Aller au contenu

Le Colisée (Les Poèmes d’Edgar Poe)

La bibliothèque libre.
Traduction par Stéphane Mallarmé.
Les Poèmes d’Edgar PoeLéon Vanier, libraire-éditeur (p. 121-122).


LE COLISÉE



Type de l’antique Rome ! Riche reliquaire de contemplations hautes au temps léguées par des siècles ensevelis de pompe et de puissance ! Enfin — enfin — après tant de jours de lassant pèlerinage fatigué et de brûlante soif (soif des sources de savoir qui gisent en toi), je m’agenouille, homme humble et changé, dans tes ombres, et bois du fond même de mon âme ton soir, ta grandeur et ta gloire !

Vastitude ! âge ! et mémoire de jadis ! silence ! et désolation ! et nuit sombre ! Je vous sens maintenant — je vous sens dans ma force. — Ô sortilèges plus sûrs que jamais roi de Judée n’en enseigna dans les jardins de Gethsemani ! Ô charmes plus valides que la Chaldée ravie n’en soutira jamais aux tranquilles étoiles.

Ici où tomba un héros, tombe une colonne ! Ici où l’aigle théâtral éclatait d’or, la brune chauve-souris fait sa veille de minuit. Ici ! où des dames de Rome agitaient au vent leur chevelure dorée, maintenant s’agite le chardon et l’ajonc. Ici ! où le monarque s’inclinait sur un trône en or, glisse, comme un spectre, vers sa demeure de marbre, par la faible lumière des cornes de la lune éclairé, le silencieux lézard des pierres.

Mais reste ? Ces murs — ces arcades de lierre vêtues — ces plinthes croulantes — ces fûts tristes et noircis — ces entablements vagues — ces frises émiettées — ces corniches en morceaux — ce naufrage — cette ruine — ces pierres, hélas ! ces pierres grises, est-ce là, de ce qui fut le fameux et colossal, tout ce qu’à la destinée et à moi ont laissé les corrosives Heures.
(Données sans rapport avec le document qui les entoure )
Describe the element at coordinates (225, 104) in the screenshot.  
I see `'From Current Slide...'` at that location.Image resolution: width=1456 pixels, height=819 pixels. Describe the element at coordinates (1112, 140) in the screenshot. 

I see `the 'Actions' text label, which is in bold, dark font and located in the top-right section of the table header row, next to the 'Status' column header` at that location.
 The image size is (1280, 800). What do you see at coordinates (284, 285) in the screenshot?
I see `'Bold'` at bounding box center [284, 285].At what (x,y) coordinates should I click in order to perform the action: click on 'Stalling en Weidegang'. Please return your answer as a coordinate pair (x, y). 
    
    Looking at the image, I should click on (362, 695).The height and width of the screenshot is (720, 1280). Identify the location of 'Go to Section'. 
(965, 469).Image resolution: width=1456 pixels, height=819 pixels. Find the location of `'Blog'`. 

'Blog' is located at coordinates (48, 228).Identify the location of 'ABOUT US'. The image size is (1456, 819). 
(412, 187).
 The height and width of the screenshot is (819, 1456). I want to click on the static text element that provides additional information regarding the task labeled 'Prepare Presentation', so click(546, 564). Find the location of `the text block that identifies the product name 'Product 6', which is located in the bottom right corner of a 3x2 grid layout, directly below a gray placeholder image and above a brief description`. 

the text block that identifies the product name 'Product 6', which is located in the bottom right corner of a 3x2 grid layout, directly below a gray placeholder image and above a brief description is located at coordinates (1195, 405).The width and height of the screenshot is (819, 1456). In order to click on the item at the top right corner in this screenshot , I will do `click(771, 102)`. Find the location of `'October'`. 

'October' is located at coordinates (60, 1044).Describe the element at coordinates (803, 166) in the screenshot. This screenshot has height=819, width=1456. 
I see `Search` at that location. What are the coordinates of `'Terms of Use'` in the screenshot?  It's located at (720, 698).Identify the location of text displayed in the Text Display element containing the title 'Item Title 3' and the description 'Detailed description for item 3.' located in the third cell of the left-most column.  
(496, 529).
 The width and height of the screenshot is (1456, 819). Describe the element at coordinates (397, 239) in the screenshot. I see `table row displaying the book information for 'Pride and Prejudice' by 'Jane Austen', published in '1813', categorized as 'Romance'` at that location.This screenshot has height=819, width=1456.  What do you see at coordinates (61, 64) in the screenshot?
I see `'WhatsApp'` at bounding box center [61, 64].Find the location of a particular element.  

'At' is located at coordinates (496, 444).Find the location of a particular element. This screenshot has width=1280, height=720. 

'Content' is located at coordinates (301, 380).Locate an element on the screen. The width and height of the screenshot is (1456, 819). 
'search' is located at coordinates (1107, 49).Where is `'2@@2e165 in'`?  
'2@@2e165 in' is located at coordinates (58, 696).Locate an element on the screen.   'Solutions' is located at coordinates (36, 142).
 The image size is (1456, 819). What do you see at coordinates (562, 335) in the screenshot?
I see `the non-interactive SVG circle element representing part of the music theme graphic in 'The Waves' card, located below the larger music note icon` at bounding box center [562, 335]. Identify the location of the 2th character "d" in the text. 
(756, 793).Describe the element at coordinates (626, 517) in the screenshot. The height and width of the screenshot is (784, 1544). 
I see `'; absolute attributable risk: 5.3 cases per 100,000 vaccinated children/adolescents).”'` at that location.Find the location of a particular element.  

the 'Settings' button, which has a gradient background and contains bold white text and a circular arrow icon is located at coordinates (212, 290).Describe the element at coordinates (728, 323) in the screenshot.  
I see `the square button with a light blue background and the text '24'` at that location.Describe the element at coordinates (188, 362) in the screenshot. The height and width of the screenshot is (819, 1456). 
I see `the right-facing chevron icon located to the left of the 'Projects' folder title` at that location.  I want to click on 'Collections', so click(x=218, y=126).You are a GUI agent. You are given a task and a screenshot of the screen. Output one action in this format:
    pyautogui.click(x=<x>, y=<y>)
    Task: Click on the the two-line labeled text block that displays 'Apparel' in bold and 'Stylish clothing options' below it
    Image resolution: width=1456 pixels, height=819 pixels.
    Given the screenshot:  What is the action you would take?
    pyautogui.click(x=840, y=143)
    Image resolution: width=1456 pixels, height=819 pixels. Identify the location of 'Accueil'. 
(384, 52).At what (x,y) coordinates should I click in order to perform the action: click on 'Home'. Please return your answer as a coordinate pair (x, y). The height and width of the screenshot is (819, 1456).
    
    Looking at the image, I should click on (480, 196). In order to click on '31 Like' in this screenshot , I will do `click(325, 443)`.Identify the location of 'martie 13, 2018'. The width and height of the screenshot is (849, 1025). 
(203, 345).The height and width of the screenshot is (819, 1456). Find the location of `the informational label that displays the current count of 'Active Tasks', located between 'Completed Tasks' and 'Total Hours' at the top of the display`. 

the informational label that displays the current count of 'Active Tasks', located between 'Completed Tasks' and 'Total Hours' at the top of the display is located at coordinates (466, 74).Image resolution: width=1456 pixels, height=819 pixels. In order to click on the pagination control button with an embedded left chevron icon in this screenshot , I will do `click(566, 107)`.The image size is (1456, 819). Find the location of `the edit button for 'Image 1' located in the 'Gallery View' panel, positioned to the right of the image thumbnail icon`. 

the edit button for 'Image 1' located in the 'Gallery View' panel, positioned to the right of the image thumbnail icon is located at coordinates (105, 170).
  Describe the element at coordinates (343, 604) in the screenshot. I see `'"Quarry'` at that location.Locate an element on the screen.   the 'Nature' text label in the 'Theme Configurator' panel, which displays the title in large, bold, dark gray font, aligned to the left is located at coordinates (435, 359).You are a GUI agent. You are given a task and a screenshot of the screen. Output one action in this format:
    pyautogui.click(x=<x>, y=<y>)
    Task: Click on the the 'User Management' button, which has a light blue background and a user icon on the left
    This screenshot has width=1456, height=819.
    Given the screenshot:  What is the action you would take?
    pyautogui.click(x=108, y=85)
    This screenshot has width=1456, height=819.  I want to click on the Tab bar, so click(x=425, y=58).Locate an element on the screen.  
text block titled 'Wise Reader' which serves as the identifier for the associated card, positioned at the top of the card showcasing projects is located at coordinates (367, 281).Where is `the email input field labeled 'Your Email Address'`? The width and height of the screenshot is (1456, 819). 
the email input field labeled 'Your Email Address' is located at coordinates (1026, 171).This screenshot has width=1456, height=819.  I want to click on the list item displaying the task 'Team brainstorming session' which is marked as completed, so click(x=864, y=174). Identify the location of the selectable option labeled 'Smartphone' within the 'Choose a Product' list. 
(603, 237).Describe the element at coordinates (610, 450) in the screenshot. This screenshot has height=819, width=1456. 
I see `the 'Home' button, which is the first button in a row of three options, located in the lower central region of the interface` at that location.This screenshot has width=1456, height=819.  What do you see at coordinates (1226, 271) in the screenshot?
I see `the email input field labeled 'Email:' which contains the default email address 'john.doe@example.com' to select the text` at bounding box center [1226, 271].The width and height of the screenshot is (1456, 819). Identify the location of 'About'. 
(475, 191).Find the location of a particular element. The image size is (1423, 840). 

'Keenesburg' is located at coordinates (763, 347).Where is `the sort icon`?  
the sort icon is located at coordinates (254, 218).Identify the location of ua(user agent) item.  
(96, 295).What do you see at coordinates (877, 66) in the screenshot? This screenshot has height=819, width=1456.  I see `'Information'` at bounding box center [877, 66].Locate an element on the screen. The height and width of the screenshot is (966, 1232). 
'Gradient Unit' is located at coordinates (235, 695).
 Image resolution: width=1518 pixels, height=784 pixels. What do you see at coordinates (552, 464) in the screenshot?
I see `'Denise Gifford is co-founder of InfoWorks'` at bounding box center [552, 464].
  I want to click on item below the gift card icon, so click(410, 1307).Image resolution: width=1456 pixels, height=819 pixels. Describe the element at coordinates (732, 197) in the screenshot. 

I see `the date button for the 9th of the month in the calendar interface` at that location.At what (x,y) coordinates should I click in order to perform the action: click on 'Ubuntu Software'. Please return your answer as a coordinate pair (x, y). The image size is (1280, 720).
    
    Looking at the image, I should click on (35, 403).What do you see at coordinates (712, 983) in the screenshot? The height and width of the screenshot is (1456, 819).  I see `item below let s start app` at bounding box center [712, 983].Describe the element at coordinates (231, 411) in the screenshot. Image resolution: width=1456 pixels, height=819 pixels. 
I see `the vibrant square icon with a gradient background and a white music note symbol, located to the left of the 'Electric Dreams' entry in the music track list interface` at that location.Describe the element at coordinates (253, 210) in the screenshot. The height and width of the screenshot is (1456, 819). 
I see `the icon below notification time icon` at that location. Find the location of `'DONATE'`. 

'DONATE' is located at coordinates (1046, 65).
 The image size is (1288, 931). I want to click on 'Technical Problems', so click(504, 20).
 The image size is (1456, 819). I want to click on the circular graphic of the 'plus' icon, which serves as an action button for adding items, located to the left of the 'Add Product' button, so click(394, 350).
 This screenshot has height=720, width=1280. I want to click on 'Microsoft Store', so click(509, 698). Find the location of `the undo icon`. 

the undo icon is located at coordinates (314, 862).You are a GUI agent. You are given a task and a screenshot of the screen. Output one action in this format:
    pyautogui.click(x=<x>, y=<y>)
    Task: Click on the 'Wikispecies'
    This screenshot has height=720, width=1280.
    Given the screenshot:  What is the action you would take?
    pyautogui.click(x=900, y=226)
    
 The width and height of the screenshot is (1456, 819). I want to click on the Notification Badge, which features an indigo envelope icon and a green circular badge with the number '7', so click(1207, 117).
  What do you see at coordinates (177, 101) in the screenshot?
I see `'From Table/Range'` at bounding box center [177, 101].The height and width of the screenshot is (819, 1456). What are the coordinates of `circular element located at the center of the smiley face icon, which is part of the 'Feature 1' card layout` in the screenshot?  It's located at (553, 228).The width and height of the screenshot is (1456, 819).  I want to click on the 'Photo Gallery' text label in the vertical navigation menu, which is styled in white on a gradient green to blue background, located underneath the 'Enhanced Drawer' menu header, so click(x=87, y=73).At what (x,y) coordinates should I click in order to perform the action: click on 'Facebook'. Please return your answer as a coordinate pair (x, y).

« Pas tout », me répondirent les Échos — « pas tout ! » Sons prophétiques et forts, montez à jamais de nous et de toute ruine, vers le sage ; comme la mélodie de Memnon vers le Soleil. Nous régnons sur les cœurs des plus puissants des hommes — nous exerçons un despotique empire sur tous les esprits géants. Nous ne sommes pas impuissantes, nous passives pierres. Non, notre pouvoir n’est point parti — pas toute notre célébrité — pas toute la magie de notre haut renom — pas toute la merveille qui nous ceint — pas tous les mystères qui gisent en nous — pas toutes les réminiscences qui se suspendent et s’attachent à nous comme un vêtement, nous habillant d’une robe en plus que de la gloire.